Once in space those 128 kilobytes come into their own - the only previous manifestation of the new machine has been the very pleasant, though ultimately repetitive tune (don't worry - it's switchable!)
Choose your planet from the menu and choose your journey speed, remembering that though it's a race against the Tyme Guardians, speed eats fuel, then watch from the bridge as space scrolls by.
When you reach your destination you can communicate with the landing party. They may want to talk about trading matters and seem very friendly - but be careful about accepting repairs from strangers. After all, you wouldn't take you car into any old garage, would you?
Knight Tyme is paced with clever puzzles, aeons of space to explore and, what's more, it's all finished with a double coat of wit. If it appears on the 48K Speccy it's sure to lose much of the detail and perhaps some of the scale. So accept nothing less than the full blown version. It'll keep you playing all (k)night!
Like any good adventure, this one kicks off with a puzzle before you can proceed. And like all good adventures it's one that'll have you kicking yourself when you solve it. So tell me - why do people keep on looking through Magic Knight (clue!)? After that it's a matter of authority, so consult Derby IV, the ship's friendly computer who'll explain why the humanoid inmates are less cooperative.

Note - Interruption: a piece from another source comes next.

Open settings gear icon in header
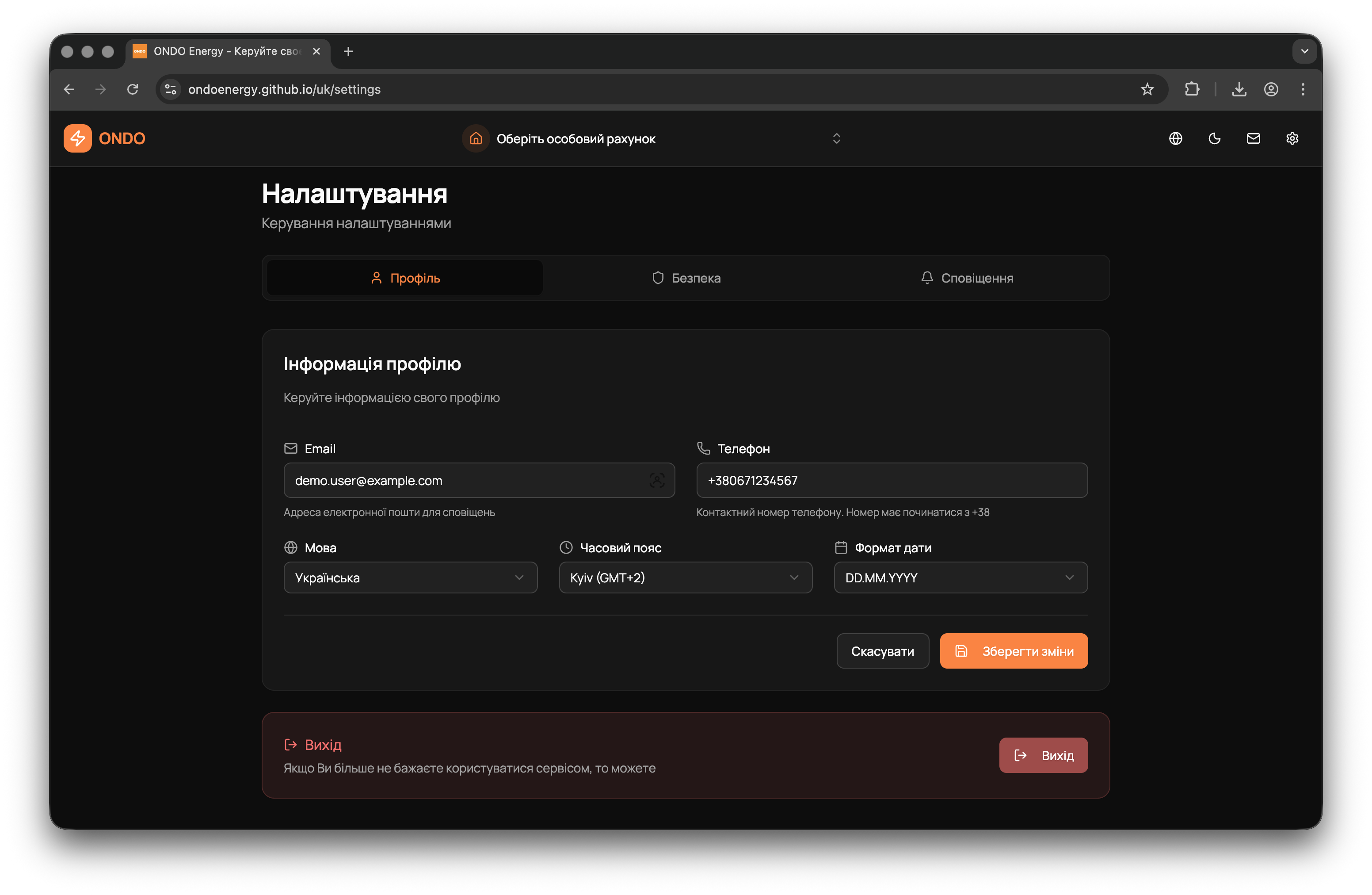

You want an i.d. - no, not the trendy fashion mag but a photocard. Providing you solved the first puzzle you'll have no problems persuading a robot to do the David Bailey - though ask around for the film first. Forged documents to the fore, you can chat with the crew, who won't go anywhere without a map! There's a star chart, but it's out of reach. The only printed matter you can grasp is the Mastertronic advert - which isn't of an elevated enough tone - is it?